Your instructions =
Your answer consists of the lines in the data that contain "Expand". Copy each of them.

[Stored entries]
[Start of section]

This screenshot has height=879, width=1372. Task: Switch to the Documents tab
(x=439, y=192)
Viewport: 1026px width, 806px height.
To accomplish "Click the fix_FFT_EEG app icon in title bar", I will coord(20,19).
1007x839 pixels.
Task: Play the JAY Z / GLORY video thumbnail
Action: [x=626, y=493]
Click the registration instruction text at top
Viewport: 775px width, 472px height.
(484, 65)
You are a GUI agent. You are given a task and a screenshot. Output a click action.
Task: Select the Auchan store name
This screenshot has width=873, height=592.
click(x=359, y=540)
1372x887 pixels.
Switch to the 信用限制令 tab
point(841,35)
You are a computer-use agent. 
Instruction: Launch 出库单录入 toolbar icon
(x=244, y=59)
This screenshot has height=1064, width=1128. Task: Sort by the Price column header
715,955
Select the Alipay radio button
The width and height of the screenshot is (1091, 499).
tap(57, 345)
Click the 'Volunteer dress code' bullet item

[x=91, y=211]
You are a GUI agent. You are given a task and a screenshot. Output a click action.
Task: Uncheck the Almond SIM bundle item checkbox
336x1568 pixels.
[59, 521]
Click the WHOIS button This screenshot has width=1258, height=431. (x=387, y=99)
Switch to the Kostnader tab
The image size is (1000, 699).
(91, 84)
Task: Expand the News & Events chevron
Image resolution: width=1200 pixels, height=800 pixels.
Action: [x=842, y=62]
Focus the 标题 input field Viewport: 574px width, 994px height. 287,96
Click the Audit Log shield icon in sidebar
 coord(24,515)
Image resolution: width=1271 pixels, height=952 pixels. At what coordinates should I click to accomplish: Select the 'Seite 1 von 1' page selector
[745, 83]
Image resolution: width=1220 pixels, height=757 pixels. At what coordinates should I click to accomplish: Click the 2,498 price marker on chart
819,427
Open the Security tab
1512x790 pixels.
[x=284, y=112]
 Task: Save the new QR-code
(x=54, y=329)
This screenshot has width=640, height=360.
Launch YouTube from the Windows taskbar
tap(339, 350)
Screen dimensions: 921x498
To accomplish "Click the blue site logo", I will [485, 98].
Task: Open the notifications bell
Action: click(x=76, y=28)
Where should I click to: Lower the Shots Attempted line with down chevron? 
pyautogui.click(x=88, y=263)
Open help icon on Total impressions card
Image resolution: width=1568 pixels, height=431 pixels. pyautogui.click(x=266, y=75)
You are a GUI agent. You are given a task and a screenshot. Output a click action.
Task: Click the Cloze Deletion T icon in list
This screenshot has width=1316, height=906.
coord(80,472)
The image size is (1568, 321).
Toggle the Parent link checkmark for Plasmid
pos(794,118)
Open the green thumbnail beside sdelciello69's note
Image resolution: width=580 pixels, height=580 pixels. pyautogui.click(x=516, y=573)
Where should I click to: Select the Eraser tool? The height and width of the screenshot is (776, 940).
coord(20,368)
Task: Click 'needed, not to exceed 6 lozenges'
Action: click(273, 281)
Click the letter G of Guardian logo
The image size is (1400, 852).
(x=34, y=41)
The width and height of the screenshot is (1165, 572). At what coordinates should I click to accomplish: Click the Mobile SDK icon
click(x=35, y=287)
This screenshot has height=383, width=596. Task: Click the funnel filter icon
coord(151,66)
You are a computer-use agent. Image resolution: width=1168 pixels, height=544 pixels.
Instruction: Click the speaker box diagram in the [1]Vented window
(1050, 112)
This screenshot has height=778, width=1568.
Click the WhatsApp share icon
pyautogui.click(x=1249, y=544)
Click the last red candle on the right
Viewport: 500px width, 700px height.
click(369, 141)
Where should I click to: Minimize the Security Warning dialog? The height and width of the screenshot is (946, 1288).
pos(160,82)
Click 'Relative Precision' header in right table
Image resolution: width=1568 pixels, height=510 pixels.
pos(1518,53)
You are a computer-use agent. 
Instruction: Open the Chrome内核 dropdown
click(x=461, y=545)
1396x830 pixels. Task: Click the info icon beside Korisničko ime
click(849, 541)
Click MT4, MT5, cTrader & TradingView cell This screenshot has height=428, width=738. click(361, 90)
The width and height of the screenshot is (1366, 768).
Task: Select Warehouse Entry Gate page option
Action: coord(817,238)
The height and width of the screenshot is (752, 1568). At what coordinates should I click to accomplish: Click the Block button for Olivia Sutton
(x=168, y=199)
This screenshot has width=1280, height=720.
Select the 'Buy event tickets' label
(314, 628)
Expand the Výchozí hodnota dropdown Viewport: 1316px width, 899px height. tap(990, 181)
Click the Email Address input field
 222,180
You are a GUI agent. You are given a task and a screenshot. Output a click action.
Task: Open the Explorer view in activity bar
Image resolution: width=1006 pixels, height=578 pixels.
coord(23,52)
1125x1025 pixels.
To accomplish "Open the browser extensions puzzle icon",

[End of section]

Result =
Task: Expand the News & Events chevron
Expand the Výchozí hodnota dropdown Viewport: 1316px width, 899px height. tap(990, 181)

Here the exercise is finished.